AIM - Another Itemset Miner
Frequent Itemset Mining Implementation
AIM is an algorithm for mining frequent itemsets. Past
studies have proposed various algorithms and techniques for improving the
efficiency of
the mining task. We integrate a combination of these techniques into an
algorithm which utilize those techniques dynamically according to the input
dataset. The algorithm main features include depth first search with vertical
compressed database, diffset, parent equivalence pruning, dynamic reordering and
projection. Experimental testing suggests that our algorithm and implementation
significantly outperform existing algorithms/
implementations.
To read more about frequent itemset mining see
"Fast Algorithms for
Mining Association Rules".
Click here for the AIM-F algorithm review presentation (PowerPoint)
The code can be freely used for research purposes.
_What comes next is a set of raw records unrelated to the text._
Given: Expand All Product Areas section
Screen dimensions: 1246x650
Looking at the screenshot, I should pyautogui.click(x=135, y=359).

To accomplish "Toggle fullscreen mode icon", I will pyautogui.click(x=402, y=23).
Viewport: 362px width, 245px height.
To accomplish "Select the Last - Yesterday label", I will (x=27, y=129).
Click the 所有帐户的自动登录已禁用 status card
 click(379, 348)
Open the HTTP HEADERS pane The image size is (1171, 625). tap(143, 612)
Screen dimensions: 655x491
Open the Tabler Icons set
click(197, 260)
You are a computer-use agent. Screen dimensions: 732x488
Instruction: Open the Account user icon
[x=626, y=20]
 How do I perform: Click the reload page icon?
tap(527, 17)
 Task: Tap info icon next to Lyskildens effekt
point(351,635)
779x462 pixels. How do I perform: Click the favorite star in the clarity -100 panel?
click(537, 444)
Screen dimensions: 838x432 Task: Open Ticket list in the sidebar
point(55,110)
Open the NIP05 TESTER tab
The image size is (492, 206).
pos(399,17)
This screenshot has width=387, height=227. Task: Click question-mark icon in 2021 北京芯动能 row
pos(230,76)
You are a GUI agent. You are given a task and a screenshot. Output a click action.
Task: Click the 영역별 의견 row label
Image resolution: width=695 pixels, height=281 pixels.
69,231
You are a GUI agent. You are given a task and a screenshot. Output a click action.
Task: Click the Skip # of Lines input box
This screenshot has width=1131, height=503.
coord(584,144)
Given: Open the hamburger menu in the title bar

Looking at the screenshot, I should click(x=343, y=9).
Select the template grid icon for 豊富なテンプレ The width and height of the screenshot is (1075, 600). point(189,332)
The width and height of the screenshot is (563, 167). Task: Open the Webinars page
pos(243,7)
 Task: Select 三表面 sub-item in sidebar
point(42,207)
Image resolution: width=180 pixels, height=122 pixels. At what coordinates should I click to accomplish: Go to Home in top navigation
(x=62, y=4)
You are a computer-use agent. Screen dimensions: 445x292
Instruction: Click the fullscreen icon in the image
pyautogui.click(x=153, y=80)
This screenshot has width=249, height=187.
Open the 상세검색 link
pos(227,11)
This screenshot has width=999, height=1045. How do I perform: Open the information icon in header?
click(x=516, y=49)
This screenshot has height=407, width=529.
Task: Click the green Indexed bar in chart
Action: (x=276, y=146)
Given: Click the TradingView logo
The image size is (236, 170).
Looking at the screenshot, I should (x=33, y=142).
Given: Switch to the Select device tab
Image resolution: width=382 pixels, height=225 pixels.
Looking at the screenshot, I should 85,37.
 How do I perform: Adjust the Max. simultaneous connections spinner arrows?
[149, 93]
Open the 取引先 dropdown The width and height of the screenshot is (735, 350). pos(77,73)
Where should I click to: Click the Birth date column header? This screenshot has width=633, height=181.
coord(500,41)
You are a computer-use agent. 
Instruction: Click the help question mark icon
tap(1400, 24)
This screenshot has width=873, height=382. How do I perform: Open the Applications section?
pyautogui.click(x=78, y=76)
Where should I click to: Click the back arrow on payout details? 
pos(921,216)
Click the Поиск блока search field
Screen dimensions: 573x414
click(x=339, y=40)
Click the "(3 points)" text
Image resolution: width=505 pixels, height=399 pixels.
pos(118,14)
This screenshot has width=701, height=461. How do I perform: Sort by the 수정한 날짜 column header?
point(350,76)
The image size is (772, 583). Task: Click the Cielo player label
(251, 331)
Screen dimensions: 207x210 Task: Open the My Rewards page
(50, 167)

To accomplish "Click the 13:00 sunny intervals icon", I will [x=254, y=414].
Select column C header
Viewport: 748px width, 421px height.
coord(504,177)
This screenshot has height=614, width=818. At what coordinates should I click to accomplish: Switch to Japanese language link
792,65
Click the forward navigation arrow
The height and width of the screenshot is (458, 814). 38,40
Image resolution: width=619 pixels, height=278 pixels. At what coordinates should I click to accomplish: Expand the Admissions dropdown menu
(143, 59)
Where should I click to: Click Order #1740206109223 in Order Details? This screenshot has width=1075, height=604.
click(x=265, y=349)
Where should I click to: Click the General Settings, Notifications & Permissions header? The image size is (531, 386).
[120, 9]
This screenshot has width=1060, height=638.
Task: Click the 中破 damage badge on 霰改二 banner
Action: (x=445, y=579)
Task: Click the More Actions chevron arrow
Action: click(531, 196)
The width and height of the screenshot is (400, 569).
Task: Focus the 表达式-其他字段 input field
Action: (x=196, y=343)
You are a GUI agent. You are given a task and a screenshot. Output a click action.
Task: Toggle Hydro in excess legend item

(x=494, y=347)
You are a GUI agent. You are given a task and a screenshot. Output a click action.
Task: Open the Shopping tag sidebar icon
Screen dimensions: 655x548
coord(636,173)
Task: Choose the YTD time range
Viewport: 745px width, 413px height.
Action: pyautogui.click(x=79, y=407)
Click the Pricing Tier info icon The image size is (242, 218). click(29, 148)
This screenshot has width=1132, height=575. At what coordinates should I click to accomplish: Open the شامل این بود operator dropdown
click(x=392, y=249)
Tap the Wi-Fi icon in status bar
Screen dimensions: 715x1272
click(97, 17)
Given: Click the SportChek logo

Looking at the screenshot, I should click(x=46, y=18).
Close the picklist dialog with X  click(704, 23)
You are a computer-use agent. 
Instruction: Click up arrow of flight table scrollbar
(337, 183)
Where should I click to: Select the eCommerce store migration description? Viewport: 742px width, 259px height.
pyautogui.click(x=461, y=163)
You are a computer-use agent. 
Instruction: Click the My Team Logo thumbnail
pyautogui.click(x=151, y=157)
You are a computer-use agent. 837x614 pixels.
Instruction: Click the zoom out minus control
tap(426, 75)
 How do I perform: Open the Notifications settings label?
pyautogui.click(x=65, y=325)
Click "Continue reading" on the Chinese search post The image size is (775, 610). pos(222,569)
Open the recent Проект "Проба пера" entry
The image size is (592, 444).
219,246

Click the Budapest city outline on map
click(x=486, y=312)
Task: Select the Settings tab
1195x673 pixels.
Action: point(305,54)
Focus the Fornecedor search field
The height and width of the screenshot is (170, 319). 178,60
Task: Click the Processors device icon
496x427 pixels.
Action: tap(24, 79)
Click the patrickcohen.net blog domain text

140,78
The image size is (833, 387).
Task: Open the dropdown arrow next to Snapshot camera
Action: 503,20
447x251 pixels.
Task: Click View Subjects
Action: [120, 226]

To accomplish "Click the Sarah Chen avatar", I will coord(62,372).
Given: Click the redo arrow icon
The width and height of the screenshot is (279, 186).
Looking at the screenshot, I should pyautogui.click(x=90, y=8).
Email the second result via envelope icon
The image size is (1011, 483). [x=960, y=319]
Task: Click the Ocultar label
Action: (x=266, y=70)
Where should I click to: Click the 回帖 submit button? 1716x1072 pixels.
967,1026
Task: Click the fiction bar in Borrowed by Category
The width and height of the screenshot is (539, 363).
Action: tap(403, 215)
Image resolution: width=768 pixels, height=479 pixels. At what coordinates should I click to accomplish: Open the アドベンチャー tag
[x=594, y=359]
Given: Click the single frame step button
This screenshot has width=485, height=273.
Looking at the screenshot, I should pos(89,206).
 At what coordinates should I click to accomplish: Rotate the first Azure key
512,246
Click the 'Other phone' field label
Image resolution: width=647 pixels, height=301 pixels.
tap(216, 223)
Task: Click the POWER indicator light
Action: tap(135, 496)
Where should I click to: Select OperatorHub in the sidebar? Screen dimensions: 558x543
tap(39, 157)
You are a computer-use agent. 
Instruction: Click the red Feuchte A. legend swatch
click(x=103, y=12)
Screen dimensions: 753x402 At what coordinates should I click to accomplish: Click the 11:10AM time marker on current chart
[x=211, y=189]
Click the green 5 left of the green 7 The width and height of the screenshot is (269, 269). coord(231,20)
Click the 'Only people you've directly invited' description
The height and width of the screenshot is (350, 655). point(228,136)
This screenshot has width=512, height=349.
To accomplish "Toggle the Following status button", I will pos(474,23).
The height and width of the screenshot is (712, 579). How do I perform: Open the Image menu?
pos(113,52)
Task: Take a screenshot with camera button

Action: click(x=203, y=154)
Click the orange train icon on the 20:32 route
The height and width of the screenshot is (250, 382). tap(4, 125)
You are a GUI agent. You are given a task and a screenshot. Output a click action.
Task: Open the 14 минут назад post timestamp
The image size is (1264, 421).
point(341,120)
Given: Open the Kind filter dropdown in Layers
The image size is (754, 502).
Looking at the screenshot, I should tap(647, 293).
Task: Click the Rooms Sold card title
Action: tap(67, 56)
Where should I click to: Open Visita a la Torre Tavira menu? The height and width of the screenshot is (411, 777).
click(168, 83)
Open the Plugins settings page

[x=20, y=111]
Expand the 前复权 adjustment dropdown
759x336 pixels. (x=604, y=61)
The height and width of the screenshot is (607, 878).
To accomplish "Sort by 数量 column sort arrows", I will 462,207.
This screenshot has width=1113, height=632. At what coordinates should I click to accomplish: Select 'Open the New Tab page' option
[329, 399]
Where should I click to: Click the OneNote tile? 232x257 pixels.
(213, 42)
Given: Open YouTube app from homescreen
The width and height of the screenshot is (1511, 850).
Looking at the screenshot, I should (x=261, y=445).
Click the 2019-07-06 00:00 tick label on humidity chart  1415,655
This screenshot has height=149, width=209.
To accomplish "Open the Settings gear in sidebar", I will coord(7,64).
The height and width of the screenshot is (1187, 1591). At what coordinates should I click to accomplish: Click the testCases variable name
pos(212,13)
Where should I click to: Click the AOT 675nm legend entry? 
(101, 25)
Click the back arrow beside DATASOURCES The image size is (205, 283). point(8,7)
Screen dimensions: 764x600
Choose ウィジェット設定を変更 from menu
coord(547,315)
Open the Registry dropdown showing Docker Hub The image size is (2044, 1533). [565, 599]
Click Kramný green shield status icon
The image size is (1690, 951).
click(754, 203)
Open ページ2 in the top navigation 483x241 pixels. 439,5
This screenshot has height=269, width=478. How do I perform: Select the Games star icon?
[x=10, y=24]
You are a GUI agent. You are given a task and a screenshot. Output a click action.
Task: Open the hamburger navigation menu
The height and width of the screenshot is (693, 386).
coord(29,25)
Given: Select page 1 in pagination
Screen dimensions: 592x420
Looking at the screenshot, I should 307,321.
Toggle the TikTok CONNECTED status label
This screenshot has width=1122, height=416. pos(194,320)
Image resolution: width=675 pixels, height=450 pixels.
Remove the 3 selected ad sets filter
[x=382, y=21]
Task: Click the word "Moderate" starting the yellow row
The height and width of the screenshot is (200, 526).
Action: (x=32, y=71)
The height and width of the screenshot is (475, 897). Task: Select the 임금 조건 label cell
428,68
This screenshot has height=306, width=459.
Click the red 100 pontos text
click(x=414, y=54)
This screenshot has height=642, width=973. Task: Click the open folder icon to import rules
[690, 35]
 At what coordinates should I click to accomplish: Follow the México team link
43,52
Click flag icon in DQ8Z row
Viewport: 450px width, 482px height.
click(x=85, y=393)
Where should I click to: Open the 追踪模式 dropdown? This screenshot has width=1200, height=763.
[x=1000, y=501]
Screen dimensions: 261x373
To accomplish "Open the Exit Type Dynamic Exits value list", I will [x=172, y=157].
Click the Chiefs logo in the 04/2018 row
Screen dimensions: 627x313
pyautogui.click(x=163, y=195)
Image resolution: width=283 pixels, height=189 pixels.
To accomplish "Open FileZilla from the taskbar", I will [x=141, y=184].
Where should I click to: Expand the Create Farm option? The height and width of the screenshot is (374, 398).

If you use this program in a research paper then a citation to either of the
following papers is welcome:
-
Sagi Shporer, AIM2: Improved Implementation of AIM, IEEE
ICDM Workshop on Frequent Itemset Mining Implementations (ICDM'04), CEUR
Workshop Proceedings, volume 126, Brighton, UK, November 2004. (PDF)
-
Amos Fiat and Sagi Shporer, AIM-F: Another Itemset Miner,
IEEE ICDM Workshop on Frequent Itemset Mining Implementations (FIMI'03), CEUR
Workshop Proceedings, volume 90, Melbourne, Florida, USA, 2003 (PDF)
Software
Version 2.01 - 06/12/2004 - Source,
Windows Binary
Current source & binaries are stored at GitHub here.
Usage
To compile the software on unix machines run 'make' to complie
fim_all executable. On windows use your favorite C++ compiler. The
implementation was tested on VC++ 7 & VC++ 7.1
To run the software:
fim_all <InputFile> <MinSupport> [OutputFile]
example:
fim_all chess.dat 2000
Input
The dataset input must use the following ASCII format only:
Every transaction is on a separate line as a list of items separated by white
space and ending with a newline.
Every item is a non-negative integer.
Output
After execution, the program prints the number of frequent
itemsets for each length between 1 and k separately to the standard output
stream, with k being the size of the largest itemset.
If an output file was specified:
All frequent itemsets will be printed to to
the file in the following format:
Every line contains a single frequent itemset as a list of items separated by
whitespace. At the end of the line, the support (number of transactions) is
printed thus: (XXXX).
|